> _STATED PROBLEM_
Copy out each line from the listing below that contains the string "axis". Matches must agree in case.

> _DATA FOR THE TASK_
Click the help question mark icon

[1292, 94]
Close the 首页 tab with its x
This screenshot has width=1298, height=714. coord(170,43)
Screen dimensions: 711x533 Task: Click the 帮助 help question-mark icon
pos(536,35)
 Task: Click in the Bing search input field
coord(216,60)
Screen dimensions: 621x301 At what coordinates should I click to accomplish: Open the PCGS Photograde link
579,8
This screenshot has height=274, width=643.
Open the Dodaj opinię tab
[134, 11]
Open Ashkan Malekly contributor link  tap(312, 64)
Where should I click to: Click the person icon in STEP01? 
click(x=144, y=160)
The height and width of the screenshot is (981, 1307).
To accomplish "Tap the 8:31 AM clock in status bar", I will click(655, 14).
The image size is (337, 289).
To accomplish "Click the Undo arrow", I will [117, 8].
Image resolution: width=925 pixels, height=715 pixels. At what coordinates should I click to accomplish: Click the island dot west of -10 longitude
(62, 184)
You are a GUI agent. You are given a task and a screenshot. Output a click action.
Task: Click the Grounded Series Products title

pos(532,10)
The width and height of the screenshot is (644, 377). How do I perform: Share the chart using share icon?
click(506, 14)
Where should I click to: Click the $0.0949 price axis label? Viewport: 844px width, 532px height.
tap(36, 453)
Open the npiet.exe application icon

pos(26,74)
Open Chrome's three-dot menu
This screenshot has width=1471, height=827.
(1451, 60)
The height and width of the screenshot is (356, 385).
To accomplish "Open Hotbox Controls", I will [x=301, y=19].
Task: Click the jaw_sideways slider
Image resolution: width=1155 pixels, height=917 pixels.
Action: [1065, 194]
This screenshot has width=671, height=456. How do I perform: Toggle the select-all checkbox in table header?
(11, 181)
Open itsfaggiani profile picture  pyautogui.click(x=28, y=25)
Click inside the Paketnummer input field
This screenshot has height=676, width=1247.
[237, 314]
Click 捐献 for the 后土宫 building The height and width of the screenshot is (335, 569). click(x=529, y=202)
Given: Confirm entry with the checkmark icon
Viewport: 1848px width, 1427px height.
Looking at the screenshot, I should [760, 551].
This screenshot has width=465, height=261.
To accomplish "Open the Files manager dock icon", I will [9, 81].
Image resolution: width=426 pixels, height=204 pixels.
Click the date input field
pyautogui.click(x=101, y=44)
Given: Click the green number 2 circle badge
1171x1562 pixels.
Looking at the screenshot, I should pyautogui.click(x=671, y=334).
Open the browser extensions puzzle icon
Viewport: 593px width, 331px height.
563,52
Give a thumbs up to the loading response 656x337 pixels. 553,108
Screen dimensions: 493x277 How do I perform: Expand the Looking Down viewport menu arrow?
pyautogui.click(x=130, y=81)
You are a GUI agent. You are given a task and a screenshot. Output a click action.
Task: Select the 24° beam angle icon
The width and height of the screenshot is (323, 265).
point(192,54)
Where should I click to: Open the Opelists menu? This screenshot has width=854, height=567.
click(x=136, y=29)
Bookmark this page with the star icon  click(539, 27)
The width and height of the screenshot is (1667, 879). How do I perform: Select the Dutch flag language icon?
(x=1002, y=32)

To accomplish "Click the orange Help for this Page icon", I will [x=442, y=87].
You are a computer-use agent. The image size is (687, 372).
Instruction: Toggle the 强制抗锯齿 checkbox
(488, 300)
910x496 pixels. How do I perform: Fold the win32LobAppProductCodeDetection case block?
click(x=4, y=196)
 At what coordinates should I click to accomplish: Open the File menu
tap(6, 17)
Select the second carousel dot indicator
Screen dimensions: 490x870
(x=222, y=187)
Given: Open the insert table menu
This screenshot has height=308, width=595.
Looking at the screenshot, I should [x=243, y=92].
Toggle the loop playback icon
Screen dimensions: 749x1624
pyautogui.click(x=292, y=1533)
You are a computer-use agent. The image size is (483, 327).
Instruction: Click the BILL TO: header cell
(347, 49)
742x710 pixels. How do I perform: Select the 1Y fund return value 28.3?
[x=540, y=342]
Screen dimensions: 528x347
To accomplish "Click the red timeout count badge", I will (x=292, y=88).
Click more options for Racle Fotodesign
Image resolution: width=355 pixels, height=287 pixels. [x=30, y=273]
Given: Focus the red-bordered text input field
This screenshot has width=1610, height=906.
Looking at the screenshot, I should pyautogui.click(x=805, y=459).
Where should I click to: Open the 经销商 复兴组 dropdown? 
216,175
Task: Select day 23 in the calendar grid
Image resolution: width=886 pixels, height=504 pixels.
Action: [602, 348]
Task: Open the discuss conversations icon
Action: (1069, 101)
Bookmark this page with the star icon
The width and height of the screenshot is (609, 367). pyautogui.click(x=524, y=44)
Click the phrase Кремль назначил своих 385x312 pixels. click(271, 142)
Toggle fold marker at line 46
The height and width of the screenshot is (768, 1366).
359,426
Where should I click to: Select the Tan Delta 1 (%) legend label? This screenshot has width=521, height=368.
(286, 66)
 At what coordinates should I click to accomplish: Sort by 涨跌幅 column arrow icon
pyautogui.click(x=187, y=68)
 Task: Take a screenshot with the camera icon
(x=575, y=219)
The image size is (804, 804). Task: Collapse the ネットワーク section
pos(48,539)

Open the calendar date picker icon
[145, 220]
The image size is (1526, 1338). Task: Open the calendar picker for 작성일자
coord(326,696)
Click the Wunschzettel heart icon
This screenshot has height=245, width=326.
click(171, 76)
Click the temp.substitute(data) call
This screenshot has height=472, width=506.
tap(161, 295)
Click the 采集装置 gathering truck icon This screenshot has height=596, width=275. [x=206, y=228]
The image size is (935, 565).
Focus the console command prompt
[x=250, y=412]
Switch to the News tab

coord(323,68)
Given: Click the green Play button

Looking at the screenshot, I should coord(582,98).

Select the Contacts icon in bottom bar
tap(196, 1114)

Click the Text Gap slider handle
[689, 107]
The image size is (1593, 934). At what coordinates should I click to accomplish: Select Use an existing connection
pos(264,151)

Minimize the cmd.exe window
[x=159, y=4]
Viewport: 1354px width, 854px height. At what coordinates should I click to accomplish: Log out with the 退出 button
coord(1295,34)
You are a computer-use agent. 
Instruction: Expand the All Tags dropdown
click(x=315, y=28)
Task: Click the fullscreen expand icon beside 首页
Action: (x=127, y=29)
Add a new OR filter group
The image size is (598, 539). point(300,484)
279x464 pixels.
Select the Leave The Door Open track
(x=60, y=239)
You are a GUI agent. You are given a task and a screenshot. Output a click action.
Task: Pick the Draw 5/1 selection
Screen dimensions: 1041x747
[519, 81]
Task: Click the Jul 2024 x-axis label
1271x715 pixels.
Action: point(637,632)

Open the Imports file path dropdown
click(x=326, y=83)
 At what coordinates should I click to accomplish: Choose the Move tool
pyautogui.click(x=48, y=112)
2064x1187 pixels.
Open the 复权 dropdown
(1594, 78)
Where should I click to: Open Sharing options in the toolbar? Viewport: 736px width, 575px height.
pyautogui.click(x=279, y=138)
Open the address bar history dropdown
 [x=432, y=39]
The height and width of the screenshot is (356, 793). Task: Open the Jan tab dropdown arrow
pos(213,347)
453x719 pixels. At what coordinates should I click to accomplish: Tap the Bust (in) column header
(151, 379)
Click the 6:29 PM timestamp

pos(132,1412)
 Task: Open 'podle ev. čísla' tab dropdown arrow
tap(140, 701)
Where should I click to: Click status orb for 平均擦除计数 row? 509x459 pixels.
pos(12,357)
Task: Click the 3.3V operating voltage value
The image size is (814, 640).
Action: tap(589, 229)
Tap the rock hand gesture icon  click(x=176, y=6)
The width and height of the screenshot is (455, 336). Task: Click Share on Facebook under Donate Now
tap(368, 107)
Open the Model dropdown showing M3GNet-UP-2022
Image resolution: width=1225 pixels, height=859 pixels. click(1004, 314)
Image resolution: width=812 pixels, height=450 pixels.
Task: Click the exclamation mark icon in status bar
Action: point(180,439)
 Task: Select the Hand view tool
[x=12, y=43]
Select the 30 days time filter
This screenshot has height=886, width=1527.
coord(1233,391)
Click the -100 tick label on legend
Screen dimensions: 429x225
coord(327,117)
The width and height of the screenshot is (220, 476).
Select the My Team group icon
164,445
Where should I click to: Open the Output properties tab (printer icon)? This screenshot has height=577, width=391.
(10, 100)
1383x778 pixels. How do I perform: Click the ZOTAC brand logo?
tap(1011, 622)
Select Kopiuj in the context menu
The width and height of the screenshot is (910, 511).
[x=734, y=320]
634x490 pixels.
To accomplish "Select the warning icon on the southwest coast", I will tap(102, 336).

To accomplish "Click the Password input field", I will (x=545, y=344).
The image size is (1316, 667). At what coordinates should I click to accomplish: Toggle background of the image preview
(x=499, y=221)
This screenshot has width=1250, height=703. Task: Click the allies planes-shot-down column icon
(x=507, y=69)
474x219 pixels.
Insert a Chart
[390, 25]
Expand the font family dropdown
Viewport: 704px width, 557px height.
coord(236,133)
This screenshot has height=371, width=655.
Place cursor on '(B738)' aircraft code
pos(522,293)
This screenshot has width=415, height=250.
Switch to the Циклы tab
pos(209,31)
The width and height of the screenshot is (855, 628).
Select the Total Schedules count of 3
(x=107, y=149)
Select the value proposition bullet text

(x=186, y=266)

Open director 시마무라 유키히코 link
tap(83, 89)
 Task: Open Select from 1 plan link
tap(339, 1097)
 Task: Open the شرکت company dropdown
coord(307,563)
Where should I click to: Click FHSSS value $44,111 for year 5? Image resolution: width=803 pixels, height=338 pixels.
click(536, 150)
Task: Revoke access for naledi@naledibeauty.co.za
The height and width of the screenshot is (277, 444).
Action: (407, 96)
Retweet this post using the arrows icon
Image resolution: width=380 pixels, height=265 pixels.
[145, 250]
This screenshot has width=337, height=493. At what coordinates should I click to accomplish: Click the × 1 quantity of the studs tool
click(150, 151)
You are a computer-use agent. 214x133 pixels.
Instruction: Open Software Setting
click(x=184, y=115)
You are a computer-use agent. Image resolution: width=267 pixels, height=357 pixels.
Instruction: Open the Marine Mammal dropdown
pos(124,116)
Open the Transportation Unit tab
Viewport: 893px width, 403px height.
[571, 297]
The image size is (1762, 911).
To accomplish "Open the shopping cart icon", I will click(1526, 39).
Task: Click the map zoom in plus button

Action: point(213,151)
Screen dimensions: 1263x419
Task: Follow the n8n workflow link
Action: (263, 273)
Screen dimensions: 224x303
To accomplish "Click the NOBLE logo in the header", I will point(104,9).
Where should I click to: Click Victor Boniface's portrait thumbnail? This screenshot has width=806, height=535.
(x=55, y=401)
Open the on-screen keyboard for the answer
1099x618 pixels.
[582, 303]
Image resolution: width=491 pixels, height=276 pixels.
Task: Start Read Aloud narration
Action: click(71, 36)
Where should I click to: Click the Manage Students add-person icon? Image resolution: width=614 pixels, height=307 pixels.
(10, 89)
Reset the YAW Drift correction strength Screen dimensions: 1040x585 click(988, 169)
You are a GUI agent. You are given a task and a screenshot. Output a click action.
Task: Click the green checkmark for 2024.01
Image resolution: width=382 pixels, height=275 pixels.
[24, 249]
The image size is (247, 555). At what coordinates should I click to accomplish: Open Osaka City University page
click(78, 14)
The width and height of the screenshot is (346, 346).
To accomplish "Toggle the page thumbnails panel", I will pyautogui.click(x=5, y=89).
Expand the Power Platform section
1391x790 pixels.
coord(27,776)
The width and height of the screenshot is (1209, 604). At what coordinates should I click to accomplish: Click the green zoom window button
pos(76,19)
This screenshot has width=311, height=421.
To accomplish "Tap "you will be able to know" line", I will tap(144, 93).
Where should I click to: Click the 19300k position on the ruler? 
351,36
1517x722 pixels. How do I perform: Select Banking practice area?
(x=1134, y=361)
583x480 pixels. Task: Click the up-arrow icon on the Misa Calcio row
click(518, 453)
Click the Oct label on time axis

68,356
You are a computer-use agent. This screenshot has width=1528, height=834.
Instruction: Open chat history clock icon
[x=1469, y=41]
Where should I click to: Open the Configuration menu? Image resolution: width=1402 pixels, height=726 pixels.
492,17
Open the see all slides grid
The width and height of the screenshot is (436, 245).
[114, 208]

> _THE REPLY_
Where should I click to: Click the $0.0949 price axis label? Viewport: 844px width, 532px height.
Task: Click the Jul 2024 x-axis label
Click the Oct label on time axis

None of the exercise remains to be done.